L'instrument utilisé a des propriétés bien particulières, différentes de l'appareil photo classique. On pourrait résumer cela en disant qu'elle a des propriétés esthétiques amoindries. Il y a un certain échec dû aux limites esthétiques de l'appareil photo téléphonique. Il s'agit de contraintes dont Laurent tient compte. Il y a un savoir faire à l'oeuvre. Laurent affirme connaître le résultat avant la prise.
Mais l'appareil phototéléphonique permet une activation immédiate de la photographie puisqu'elle permet une diffusion instantanée des clichés. La photographie classique, dans sa composition, dans sa conception, comme beaucoup d'autres arts, réclame du temps.

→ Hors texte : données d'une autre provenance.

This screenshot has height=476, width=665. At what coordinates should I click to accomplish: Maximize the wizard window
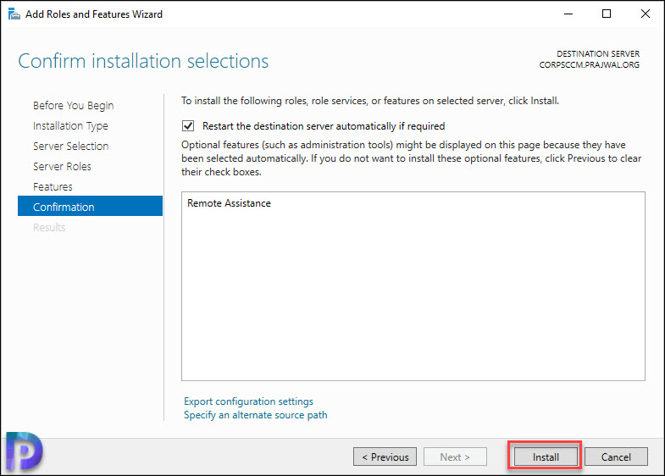[607, 14]
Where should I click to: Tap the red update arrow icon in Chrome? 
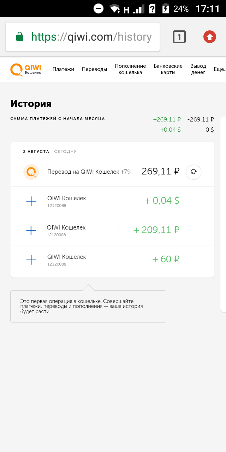coord(210,37)
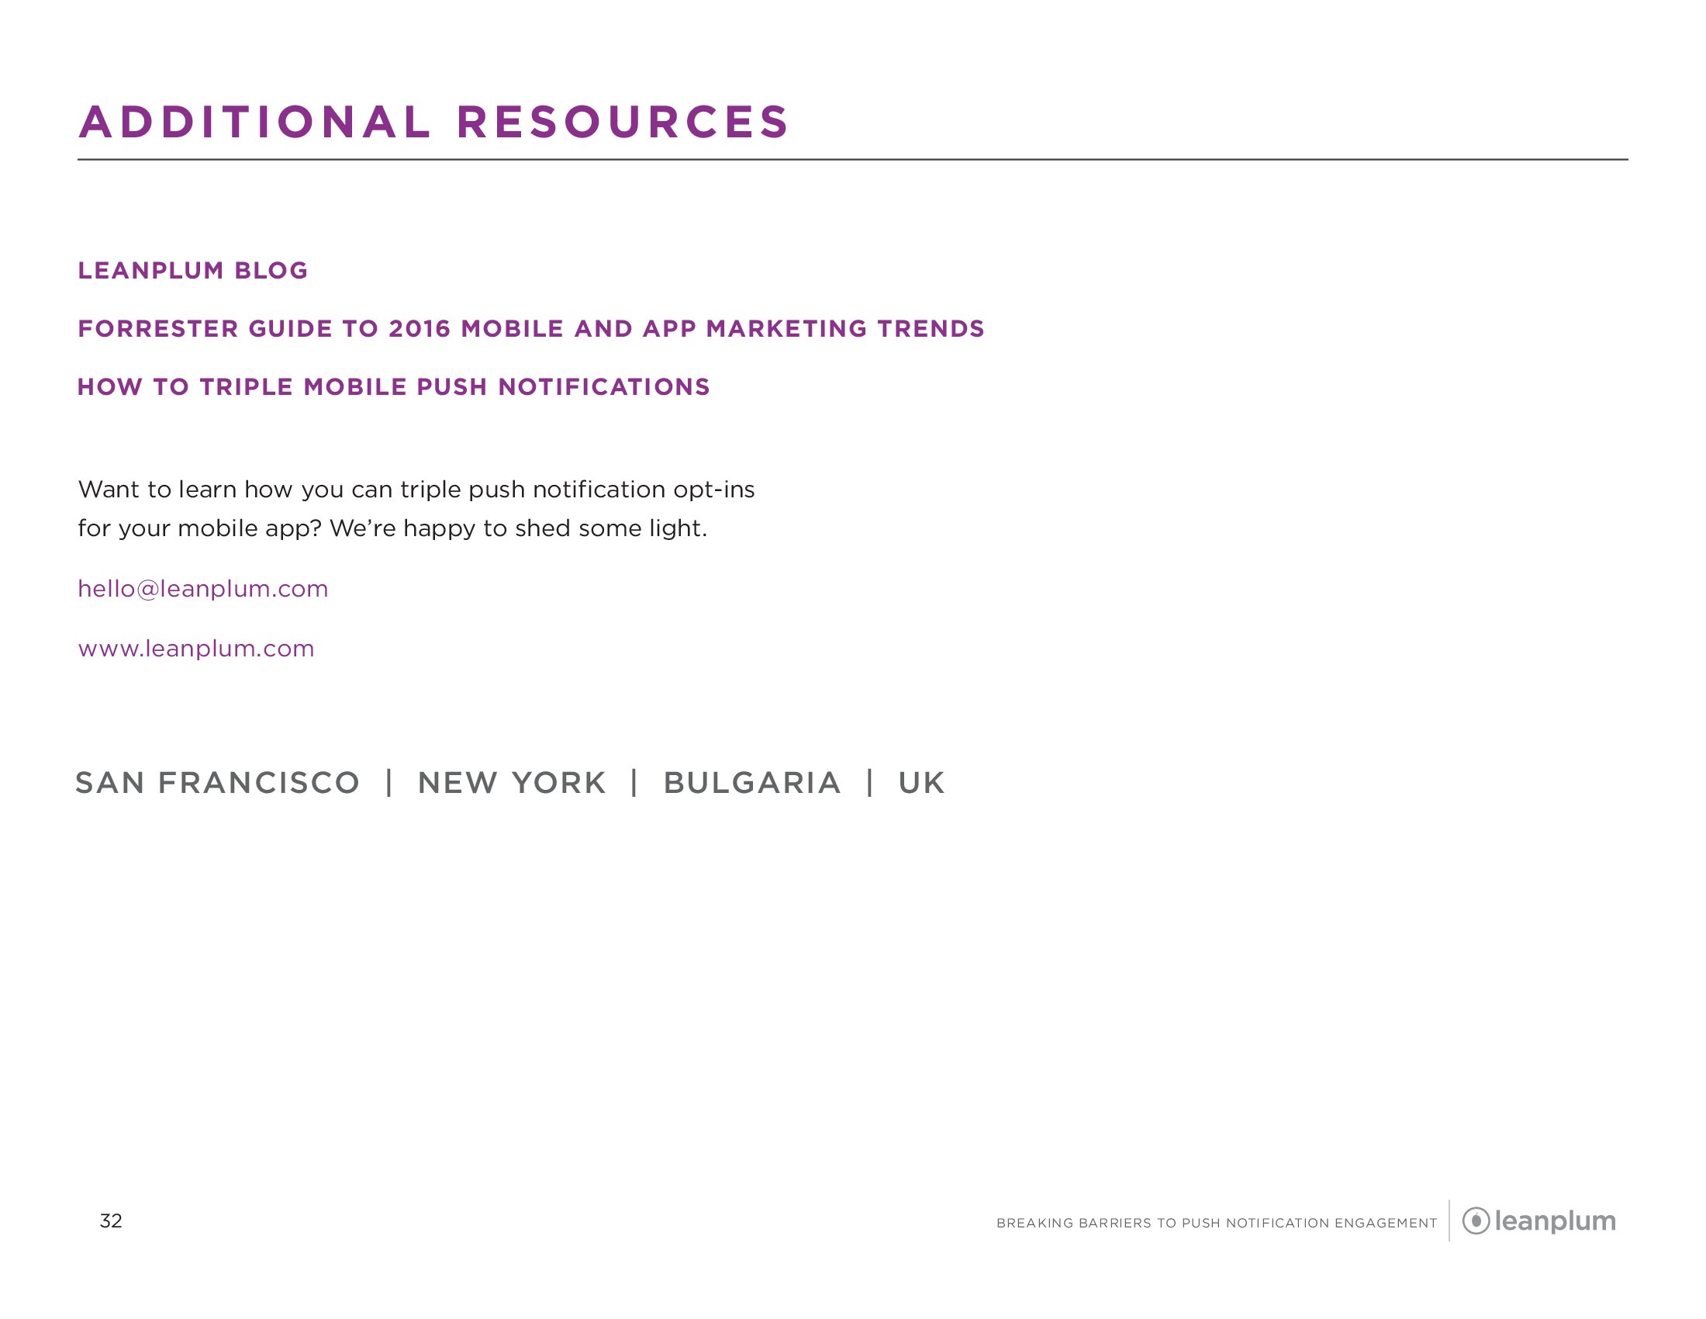This screenshot has width=1706, height=1319.
Task: Click the UK location text
Action: (922, 783)
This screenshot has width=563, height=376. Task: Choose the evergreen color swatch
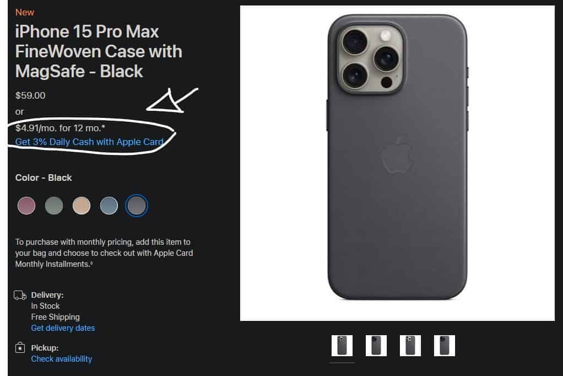click(54, 206)
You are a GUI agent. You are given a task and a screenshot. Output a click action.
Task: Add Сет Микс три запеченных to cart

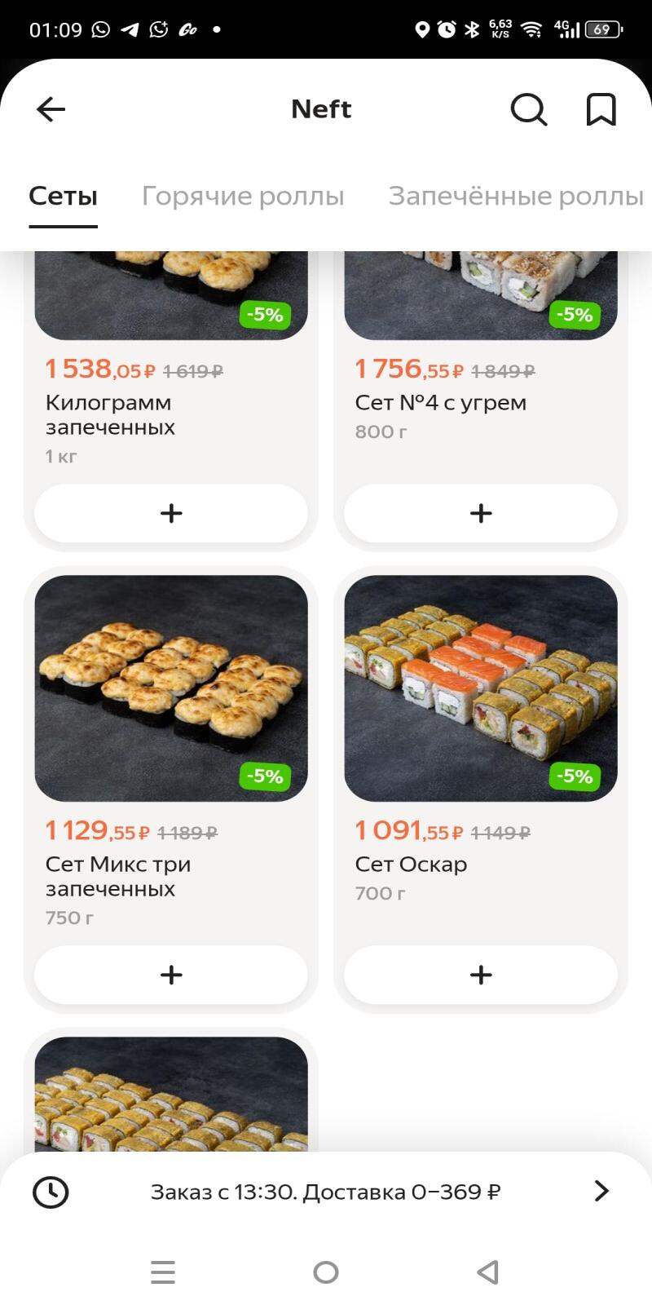tap(171, 975)
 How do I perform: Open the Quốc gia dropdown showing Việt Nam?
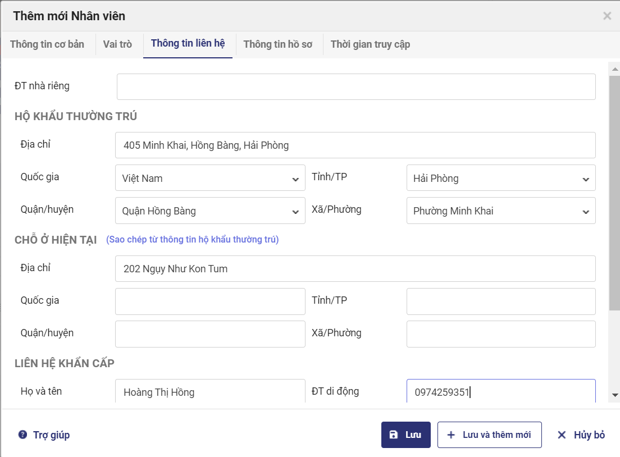pyautogui.click(x=210, y=179)

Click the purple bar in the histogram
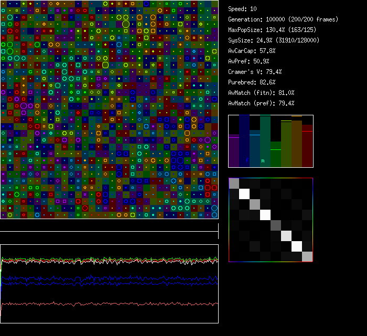click(x=234, y=151)
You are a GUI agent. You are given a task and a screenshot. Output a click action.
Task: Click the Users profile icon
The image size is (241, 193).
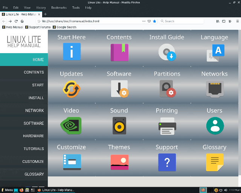215,126
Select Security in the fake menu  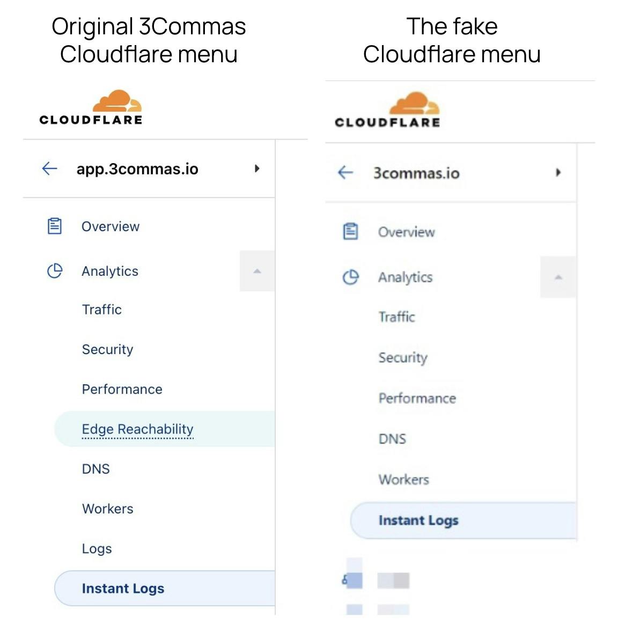[403, 357]

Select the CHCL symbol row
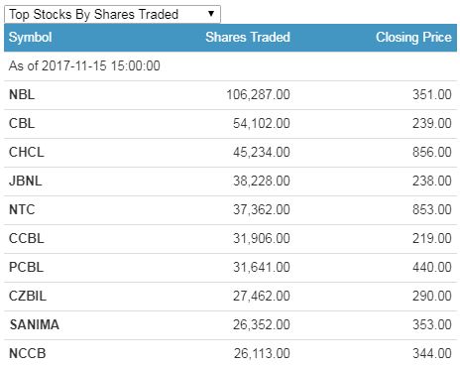[231, 153]
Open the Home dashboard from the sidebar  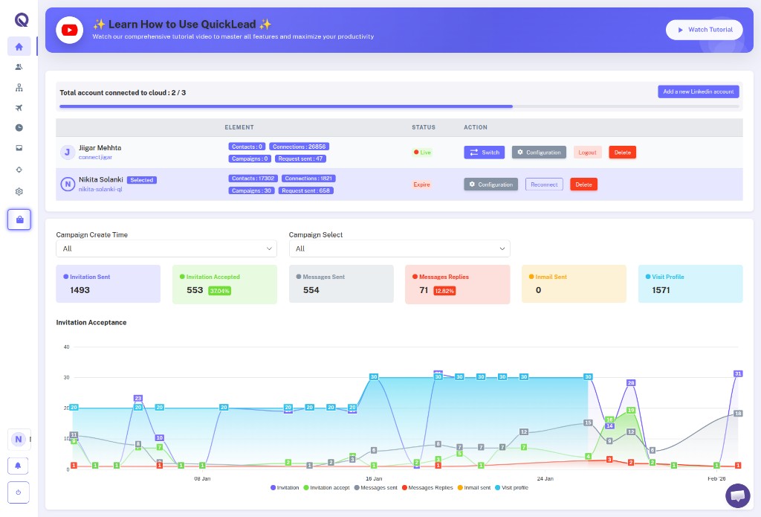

Une idée surgit chez un auteur. Une démarche est projetée. Un dispositif est agencé. La photographie suppose fréquemment l'anticipation par le photographe de ce que va être la prise. L'attente, la patience, le désir, ces états d'esprit tournés vers le futur sont inhérents à l'acte du photographe. Après la prise, l'image latente dort sur la pellicule avant d'être révélée. Puis cette image en négatif doit être tirée, triée parmi d'autres. La distinction entre l'art et la vie est ici question de sélection, dans le cadrage, l'instant et le tri parmi les prises. Enfin, il faut diffuser ce cliché... Laurent, avec l'appareil phototéléphonique, contourne ces étapes pour goûter en ligne au direct, habituellement réservé aux musiciens ou aux acteurs de théâtre.
Les clichés numériques de Laurent sont donc pris spontanément et instantanément diffusés sur la toile. C'est comme si n'importe qui pouvait voir par ses yeux. Ses images sont autant des perceptions que des souvenirs. L'auteur travaille à sa propre filature. Il est suivi à travers ses propres yeux. S'agit-il d'une création bourgeoise, égotiste et méprisable, ou le petit moi raconte sa petite histoire personnelle, sa petite aventure, comme dans les romans de gare ? Traite-t-elle au contraire de l'être pour tous, a-t-elle le pouvoir de nous révéler notre propre vie, comme les romans de Proust ou les films de Bergman ? A vrai dire, le propos ici n'est ni d'exalter un moi singulier ni d'approfondir notre moi universel. Il s'agit plutôt de s'interroger sur le rapport entre l'art et la vie, entre l'espace public et l'espace privé. Il s'agit d'assumer son soi pour les autres dans ce qu'il a d'ordinaire. L'art ici consiste en ce jeu de piste avec son quotidien, réside dans la démarche et non dans les oeuvres, car les photographies ne possèdent pas nécessairement l'achèvement et le perfectionnisme de chefs d'oeuvres. Ces photos sont mêmes ordinaires. Elles représentent des non-événements, seulement des faits. Il n'y a pas de pathos, de voyeurisme, de contrainte exhibitionniste. Laurent s'abstient-il de tout montrer ? Ou bien se laisse-t-il simplement porter par la pudeur, sans chercher la provocation de soi-même et des autres ? Ce qu'il interroge, c'est l'image et non sa propre identité personnelle ou les limites de son intégrité. Il ne s'agit pas d'un rapport tragique mais ludique à la vie. L'image n'est pas ici une frontière à franchir pour atteindre la vie. L'image et la vie sont la même chose.